### [Document excerpt]
Happiness at Year’s End

Though some writers distinguish joy from happiness—one being an emotion that is often fleeting while the other is a way of living that we willfully embrace—they are both wonderful and we often touch them in meaningful ways at Christmastime and year’s end.

There is a downward trend in happiness according to the World Happiness Report (written by a group of international professors in support of the United Nations’ efforts to pursue global harmony).  We see similar trends through increased use of antidepressant and anti-anxiety medications, especially among young people.  Experts in the field suggest that only about 10% of happiness comes from life circumstances, while 50% comes from genetics and 40% from choices we make.  In a recent article, “Happiness: An Intentional Act,” by Ashley Wohlgemuth, director of Children and Family Services for Catholic Charities in Kansas City, she references research studies that report statistical swings in happiness and offers behaviors and patterns that produce more joy-filled lives.  This holy season of new life and grace is a perfect time to receive joyous moments and embrace a happier temperament.

### [Directions]
1. From the passage on happiness at year's end, write out the stretch from "There is a downward" through "a happier temperament.".
2. Based on the passage on happiness at year's end, does each statement agree with it? Answer yes or no for each, and quote the words that decide it.
(a) The World Happiness Report shows happiness trending upward.
(b) Experts suggest that about 40% of happiness comes from the choices we make.
(c) Ashley Wohlgemuth is director of Children and Family Services for Catholic Charities in Kansas City.

### [Records from a collection]
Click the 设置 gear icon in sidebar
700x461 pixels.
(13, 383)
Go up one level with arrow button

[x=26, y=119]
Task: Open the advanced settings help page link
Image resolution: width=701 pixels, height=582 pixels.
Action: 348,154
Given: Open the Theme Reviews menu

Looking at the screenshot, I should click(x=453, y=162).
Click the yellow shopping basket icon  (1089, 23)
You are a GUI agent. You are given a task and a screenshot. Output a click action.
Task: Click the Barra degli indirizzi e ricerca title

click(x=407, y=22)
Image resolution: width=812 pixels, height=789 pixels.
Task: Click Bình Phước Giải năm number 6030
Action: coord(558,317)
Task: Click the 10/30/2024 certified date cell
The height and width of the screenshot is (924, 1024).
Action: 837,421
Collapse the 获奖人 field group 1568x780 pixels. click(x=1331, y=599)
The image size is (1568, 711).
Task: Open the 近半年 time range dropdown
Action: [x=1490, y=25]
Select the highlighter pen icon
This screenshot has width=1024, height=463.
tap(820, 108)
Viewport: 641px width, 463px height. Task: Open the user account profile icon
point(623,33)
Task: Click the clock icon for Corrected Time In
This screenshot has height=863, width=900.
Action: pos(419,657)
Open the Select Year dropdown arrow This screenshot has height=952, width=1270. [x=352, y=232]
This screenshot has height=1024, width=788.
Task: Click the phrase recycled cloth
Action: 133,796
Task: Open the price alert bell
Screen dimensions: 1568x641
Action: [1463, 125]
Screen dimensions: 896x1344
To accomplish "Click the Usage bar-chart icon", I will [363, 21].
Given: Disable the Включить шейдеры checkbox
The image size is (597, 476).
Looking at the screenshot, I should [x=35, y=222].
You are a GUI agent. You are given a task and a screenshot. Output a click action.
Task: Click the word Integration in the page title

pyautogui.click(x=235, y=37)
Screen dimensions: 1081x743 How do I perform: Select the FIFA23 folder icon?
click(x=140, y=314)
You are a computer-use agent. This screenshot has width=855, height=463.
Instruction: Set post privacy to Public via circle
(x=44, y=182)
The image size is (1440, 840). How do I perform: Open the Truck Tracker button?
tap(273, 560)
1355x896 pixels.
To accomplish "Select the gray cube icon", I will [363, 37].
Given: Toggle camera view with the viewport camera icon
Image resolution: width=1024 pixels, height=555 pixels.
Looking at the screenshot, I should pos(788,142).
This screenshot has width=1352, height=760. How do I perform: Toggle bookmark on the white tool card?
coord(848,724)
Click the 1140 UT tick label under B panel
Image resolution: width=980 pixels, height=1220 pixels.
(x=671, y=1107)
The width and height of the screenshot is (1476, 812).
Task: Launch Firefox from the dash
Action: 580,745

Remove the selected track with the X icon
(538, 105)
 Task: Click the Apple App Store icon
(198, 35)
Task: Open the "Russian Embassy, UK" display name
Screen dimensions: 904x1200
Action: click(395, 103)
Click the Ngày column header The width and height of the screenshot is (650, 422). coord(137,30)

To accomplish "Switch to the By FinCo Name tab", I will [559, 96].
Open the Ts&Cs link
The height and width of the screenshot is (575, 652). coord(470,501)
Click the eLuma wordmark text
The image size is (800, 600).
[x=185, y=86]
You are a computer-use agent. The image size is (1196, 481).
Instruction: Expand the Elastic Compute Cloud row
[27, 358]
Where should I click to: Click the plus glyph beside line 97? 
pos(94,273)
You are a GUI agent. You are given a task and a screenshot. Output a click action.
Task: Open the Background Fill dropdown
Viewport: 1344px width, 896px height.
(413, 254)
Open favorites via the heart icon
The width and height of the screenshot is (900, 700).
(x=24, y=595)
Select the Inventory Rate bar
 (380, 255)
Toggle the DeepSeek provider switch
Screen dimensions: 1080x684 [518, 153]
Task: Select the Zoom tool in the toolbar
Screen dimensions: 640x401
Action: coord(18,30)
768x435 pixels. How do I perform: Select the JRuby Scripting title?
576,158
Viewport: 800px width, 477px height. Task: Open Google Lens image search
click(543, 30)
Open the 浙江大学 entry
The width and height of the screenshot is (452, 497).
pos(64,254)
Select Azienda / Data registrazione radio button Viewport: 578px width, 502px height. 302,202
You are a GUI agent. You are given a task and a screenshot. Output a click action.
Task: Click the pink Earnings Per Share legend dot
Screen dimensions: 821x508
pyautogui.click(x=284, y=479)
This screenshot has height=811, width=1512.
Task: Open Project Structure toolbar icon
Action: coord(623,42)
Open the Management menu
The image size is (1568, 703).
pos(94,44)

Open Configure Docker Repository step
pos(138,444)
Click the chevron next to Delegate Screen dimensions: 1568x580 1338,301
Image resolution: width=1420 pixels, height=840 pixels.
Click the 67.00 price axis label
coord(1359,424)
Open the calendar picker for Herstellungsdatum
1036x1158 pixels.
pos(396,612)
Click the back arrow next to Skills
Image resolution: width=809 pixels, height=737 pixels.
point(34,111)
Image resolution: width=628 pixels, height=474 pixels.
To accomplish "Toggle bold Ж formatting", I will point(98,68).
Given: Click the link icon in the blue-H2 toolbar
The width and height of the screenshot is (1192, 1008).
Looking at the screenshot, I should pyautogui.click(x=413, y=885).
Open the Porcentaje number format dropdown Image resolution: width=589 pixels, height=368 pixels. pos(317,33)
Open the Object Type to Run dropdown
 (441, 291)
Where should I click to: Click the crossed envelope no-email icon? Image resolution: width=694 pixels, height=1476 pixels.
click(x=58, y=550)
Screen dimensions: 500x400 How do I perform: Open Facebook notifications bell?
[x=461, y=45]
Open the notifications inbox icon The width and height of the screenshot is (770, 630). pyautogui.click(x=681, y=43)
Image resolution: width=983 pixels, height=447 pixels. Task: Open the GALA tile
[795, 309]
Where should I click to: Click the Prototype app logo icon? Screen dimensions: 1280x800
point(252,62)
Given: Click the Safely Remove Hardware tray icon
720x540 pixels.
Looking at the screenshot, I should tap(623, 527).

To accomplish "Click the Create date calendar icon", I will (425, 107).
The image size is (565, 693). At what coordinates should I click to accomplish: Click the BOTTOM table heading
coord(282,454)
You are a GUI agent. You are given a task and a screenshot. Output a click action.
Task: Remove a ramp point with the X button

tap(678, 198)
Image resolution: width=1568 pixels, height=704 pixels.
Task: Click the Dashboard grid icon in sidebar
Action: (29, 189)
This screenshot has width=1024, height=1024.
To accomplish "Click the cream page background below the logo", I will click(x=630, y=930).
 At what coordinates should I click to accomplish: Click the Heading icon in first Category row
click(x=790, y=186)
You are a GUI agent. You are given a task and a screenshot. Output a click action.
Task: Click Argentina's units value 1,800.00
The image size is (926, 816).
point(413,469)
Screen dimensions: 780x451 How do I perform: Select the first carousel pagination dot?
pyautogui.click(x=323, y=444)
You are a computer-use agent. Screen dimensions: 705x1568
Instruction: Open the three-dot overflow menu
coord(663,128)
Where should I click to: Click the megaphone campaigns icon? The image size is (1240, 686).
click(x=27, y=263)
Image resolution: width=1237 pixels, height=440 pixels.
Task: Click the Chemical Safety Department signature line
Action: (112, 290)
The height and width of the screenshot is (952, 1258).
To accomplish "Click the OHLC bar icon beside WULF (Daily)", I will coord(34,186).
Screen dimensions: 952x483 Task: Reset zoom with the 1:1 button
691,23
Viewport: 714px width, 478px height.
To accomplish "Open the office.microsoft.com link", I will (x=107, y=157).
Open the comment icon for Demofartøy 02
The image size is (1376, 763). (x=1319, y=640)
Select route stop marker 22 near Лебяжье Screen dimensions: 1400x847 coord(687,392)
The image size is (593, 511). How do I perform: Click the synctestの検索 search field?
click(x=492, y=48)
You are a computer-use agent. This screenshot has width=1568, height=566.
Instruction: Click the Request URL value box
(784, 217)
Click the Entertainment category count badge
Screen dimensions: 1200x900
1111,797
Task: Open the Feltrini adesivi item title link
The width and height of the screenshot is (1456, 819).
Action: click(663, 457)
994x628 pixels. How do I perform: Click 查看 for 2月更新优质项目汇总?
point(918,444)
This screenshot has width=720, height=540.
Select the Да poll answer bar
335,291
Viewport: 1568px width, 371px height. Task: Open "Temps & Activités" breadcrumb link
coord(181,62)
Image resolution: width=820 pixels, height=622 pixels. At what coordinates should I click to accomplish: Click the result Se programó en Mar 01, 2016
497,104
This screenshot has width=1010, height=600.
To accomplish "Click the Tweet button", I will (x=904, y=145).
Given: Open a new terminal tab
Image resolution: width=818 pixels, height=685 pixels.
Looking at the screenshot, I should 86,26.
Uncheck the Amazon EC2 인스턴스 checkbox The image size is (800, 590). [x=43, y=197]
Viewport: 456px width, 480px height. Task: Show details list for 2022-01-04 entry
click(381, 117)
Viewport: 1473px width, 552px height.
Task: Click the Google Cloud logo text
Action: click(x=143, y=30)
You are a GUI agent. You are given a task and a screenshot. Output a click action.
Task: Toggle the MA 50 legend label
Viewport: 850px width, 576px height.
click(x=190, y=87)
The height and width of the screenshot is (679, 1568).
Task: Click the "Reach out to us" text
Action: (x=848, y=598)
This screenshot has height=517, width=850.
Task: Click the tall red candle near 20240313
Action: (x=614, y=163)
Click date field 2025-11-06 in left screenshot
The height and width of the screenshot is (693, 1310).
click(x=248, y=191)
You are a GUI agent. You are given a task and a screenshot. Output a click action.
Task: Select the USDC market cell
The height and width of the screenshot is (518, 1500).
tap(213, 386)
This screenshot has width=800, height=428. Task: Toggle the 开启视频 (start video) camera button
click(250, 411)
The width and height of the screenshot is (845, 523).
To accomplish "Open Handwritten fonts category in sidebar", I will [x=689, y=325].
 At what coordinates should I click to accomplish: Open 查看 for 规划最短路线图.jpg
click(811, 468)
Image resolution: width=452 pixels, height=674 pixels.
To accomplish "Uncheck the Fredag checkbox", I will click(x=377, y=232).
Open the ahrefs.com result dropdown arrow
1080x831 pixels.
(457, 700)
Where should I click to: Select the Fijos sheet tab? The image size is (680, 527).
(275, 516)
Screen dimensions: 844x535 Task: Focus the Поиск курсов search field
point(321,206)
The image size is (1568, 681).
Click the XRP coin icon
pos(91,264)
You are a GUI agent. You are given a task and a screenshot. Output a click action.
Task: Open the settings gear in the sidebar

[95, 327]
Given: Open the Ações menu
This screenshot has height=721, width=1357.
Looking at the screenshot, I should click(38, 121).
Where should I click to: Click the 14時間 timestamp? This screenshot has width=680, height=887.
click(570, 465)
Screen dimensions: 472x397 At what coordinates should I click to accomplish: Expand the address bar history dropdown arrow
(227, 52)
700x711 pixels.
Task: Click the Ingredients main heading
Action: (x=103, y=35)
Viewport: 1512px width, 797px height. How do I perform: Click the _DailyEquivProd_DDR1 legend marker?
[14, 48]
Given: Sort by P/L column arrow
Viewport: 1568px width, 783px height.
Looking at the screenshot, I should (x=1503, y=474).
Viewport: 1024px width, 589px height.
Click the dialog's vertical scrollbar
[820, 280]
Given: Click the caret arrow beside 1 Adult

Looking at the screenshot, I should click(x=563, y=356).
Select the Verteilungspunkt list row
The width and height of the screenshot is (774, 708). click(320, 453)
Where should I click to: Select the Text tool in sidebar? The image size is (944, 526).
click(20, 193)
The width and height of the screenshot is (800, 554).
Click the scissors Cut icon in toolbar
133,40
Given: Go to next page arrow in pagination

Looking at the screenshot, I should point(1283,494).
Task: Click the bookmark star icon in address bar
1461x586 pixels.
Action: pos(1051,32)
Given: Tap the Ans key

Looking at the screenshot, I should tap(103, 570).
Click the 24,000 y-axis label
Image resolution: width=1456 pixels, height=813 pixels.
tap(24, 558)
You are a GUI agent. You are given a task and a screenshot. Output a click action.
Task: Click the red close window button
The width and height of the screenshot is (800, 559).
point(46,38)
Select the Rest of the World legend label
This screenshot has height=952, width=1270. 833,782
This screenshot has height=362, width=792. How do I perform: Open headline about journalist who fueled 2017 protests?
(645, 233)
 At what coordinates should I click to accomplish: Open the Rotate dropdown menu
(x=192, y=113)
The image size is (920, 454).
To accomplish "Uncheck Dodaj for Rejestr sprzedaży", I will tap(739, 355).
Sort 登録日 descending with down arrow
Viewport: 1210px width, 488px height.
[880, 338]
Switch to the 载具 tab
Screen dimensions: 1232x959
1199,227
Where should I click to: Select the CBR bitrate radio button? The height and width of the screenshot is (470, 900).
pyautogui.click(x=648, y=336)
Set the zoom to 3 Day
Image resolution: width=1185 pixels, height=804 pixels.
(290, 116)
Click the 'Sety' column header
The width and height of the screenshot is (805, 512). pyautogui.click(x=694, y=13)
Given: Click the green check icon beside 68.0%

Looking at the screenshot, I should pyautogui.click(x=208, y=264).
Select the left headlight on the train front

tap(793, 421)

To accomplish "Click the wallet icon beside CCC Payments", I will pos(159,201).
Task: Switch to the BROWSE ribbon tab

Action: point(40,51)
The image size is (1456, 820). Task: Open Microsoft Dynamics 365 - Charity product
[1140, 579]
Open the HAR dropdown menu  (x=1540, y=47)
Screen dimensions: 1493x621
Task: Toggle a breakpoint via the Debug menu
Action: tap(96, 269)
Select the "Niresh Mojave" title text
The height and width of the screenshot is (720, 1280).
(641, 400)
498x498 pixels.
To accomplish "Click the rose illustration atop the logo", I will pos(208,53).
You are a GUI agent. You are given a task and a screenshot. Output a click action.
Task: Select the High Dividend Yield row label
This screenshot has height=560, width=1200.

### [Replies]
1.
There is a downward trend in happiness according to the World Happiness Report (written by a group of international professors in support of the United Nations’ efforts to pursue global harmony).  We see similar trends through increased use of antidepressant and anti-anxiety medications, especially among young people.  Experts in the field suggest that only about 10% of happiness comes from life circumstances, while 50% comes from genetics and 40% from choices we make.  In a recent article, “Happiness: An Intentional Act,” by Ashley Wohlgemuth, director of Children and Family Services for Catholic Charities in Kansas City, she references research studies that report statistical swings in happiness and offers behaviors and patterns that produce more joy-filled lives.  This holy season of new life and grace is a perfect time to receive joyous moments and embrace a happier temperament.

2.
(a) No: "There is a downward trend in happiness according to the World Happiness Report"
(b) Yes: "40% from choices we make"
(c) Yes: "Ashley Wohlgemuth, director of Children and Family Services for Catholic Charities in Kansas City"